FRAGMENT DO PRZECZYTANIA:
···
A śmiacie i ziewanie jest zaraźliwe. Ale nie tylko to, z mdłościami jest podobnie.
Każda próba jadacza przy stole, który próbuje odwrócić proces trawienia, jest na swój sposób sugestywna. Znam to z autopsji.
W zasadzie, tutejsze wypieki nie zasługują na więcej niż na jedną linijkę textu. Można to jeszcze krócej określić: są do ciała. Albo raczej szybciej z ciała wychodzą, niż na to wyglądają.
Większość z nich to dmuchańce albo gumowce. Lecz w okolicach świąt, również wiosennych pojawiają się wypieki przypominające do złudzenia polańskie mazurki. Forma owalna, od licha i trochę średnic.
Nie było by w tym nic nadzwyczajnego, gdyby nie fakt, ze przy spożywaniu takiego delikatesa współpracy odmówiła mi górna prawa trójka.
I tym sposobem siedzę sobie z moim odłamkiem w dziobie i mam dylemat. Albo popsuć apetyt znajomych i obcym mi osobom, albo zepsuć sobie żołądek tym, co jest nie do strawienia. Parę pestek z melona lub muchę z Izykowego rosołu to pewnie bym strawił. Lecz tu w grę wchodziła złota koronka.
No i co? Cierpieć dwa razy. Przy trawieniu i z powodu straty tego, co i tak nie jest do strawienia.
Nie ma innej możliwości jak return. Być może ktoś z czytaczy jest takim virtuozem, który również we własnym dziobie pogrzebie i trafi na złoto bez prowokacji niezamierzonego efektu erupcji? Ale dla mnie jest to zbyt skomplikowane, podobnie jak tysiące innych rzeczy.
Tak wiec z powrotem na talerz toto. Tyle tylko, ze ci, którzy spoglądają na mnie zaczynają powoli dostawać wielkich oczu.
Teraz okazuje się, ze to wcale nie był taki wielki sukces. Co z tą zawstydzającą masą na talerzu zrobić? Pierwsza myśl, przykryć toto. Lecz to podwójnie wstydliwe, jeśli jesteś obserwowany.
Skórka pomarańcza, pestka czereśni czy ości rybne można pozostawić na brzegu talerza bez zwracania uwagi na siebie. Ale to, co już było w pochłaniaczu, okazuje się, ze jest czymś gorszym.
W końcu dopiero tam zaczynają działać śliniaki i zebrane informacje wysyłane są do centrali pod dekiel.
···
ZAPISANE DANE:
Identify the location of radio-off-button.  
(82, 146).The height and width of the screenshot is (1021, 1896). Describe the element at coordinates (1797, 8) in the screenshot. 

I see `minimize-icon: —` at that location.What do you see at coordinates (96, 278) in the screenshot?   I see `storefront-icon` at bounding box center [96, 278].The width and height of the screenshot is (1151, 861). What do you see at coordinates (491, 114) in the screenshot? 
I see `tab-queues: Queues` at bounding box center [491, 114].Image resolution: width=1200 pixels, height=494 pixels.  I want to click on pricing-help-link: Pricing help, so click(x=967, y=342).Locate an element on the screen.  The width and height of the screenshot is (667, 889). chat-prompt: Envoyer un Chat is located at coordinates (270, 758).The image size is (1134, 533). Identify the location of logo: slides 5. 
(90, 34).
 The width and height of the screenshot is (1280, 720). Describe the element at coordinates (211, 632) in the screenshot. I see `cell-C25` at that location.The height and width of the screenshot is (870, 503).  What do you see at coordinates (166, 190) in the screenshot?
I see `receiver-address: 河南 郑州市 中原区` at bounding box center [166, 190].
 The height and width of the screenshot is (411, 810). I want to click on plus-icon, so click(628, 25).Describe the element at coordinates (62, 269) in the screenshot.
···
POLECENIE 1:
Co według fragmentu wchodziło w grę zamiast pestek z melona czy muchy z rosołu?
POLECENIE 2:
Przepisz wiernie tę część fragmentu, która zaczyna się od słów zawierających „Nie ma innej”, a kończy na „tysiące innych rzeczy.”.
POLECENIE 3:
Czy te stwierdzenia zgadzają się z fragmentem? Przy każdym odpowiedz „tak” lub „nie” i przytocz dosłownie rozstrzygające słowa fragmentu.
(a) Ziewanie jest zaraźliwe.
(b) Tutejsze wypieki zasługują na obszerny opis.
(c) Ości rybne można zostawić na brzegu talerza, nie zwracając na siebie uwagi.
Dane to osobny materiał, niezwiązany z fragmentem.

MIEJSCE NA ODPOWIEDŹ 1:
Złota koronka.

MIEJSCE NA ODPOWIEDŹ 2:
Nie ma innej możliwości jak return. Być może ktoś z czytaczy jest takim virtuozem, który również we własnym dziobie pogrzebie i trafi na złoto bez prowokacji niezamierzonego efektu erupcji? Ale dla mnie jest to zbyt skomplikowane, podobnie jak tysiące innych rzeczy.

MIEJSCE NA ODPOWIEDŹ 3:
(a) Tak: „A śmiacie i ziewanie jest zaraźliwe.”
(b) Nie: „tutejsze wypieki nie zasługują na więcej niż na jedną linijkę textu.”
(c) Tak: „Skórka pomarańcza, pestka czereśni czy ości rybne można pozostawić na brzegu talerza bez zwracania uwagi na siebie.”